R Hentschel*, B Mukherjee , Westdeutsches Protonentherapiezentrum Essen (WPE)gGmbH, Essen, Germany


SU-E-T-108 Sunday 3:00PM - 6:00PM Room: Exhibit Hall

Purpose: In proton therapy, it could be desirable to measure out-of-field fast neutron doses at critical locations near and outside the patient body.

Methods: The working principle of a novel clinical neutron dose monitor is verified by MCNPX simulation. The device is based on a small PE moderator of just 5.5cm side length for easy handling covered with a thermal neutron suppression layer. In the simulation, a polystyrene phantom is bombarded with a standard proton beam.

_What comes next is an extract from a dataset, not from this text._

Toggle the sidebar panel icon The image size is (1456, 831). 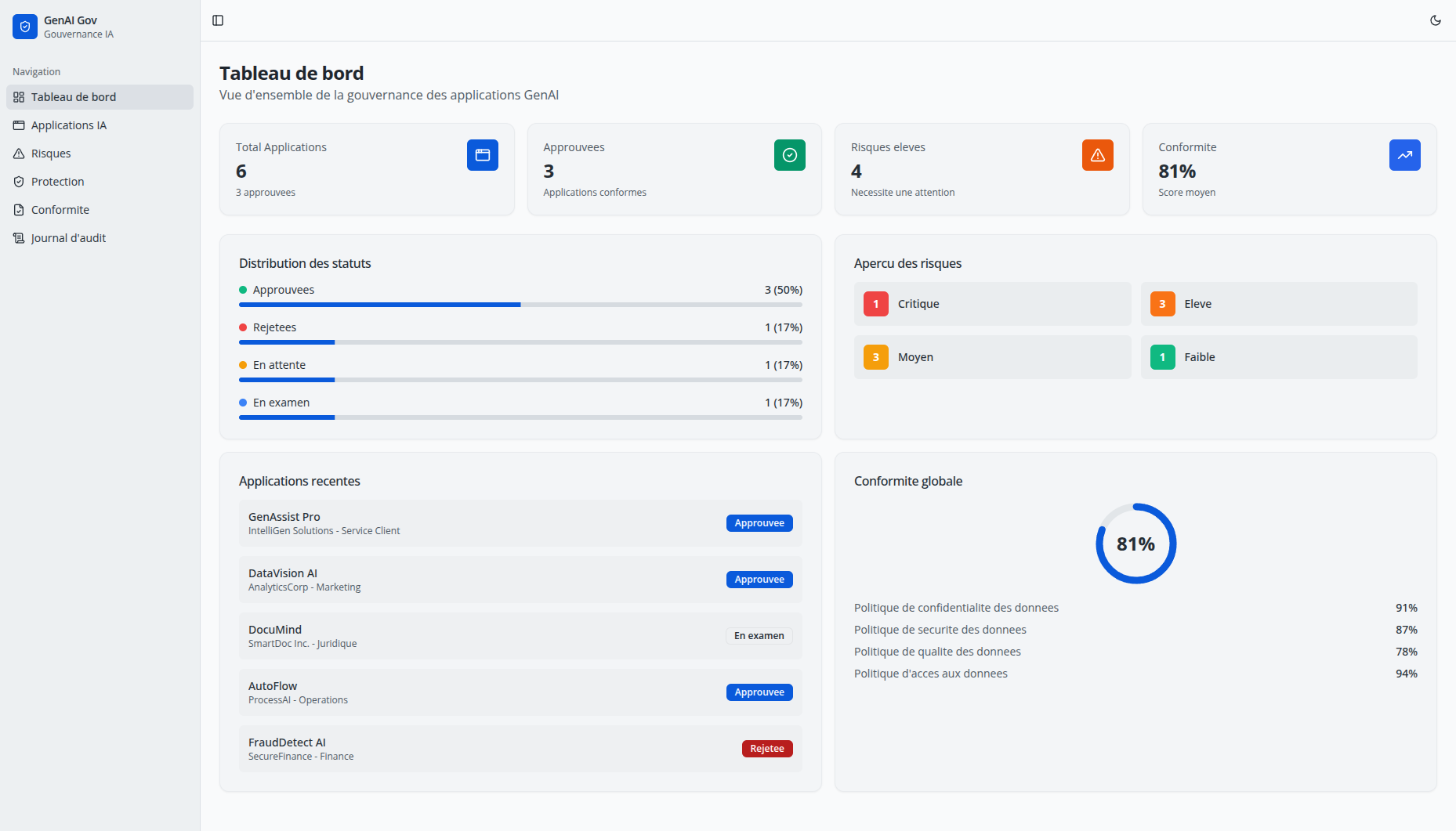pyautogui.click(x=218, y=20)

The secondary thermal neutron flux produced inside the moderator by the impinging fast neutrons from the treatment volume is estimated by pairs of α-Al2O3:C (TLD500) chips which are evaluated offline after the treatment either by TL or OSL methods. The first chip is wrapped with 0.5mm natural Gadolinium foil converting the thermal neutrons to gammas via (n,γ) reaction. The second chip is wrapped with a dummy material. The chip centers have a distance of 2cm from each other.

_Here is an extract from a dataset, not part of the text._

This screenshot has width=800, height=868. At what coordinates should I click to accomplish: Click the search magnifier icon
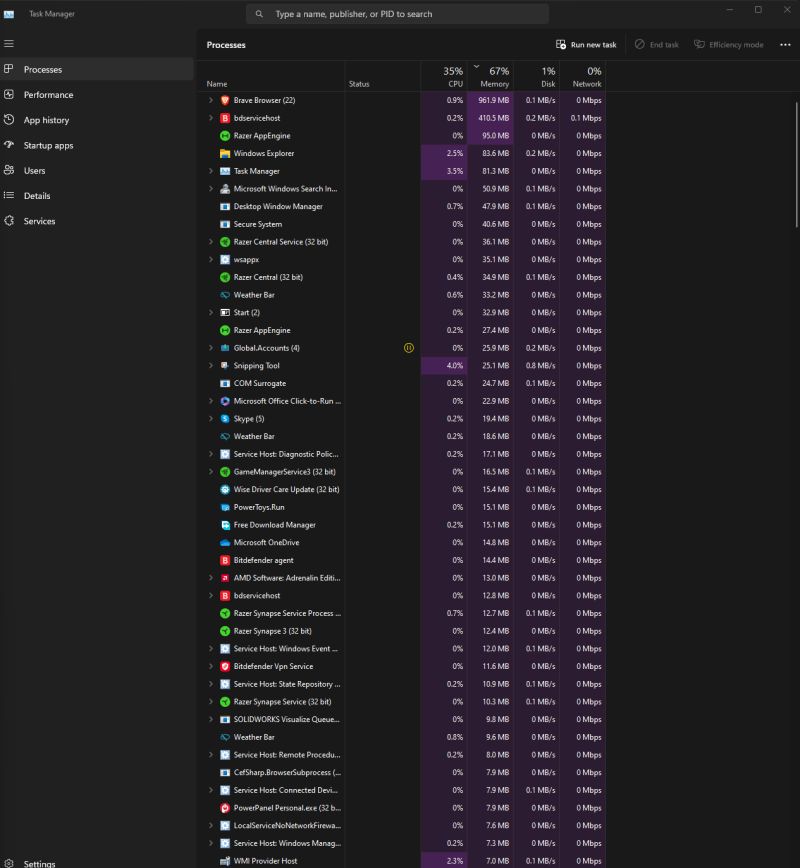(x=259, y=13)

Results: The simulation shows that the difference of gamma doses in the TLD500 chips is correlated to the mean fast neutron dose delivered to the moderator material. Different outer shielding materials have been studied. 0.5mm Cadmium shielding is preferred for cost reasons and convenience. Replacement of PE moderator material by other materials like lead or iron at any place is unfavorable. The spatial orientation of the moderator cube is uncritical. Using variance reduction techniques like splitting/Russian roulette, the TLD500 gamma dose simulation give positive differences up to distances of 0.5m from the treatment volume.

Conclusion: Applicability and basic layout of a novel clinical neutron dose monitor are demonstrated. The monitor measures PE neutron doses at locations outside the patient body up to distances of 0.5m from the treatment volume. Tissue neutron doses may be calculated using neutron kerma factors.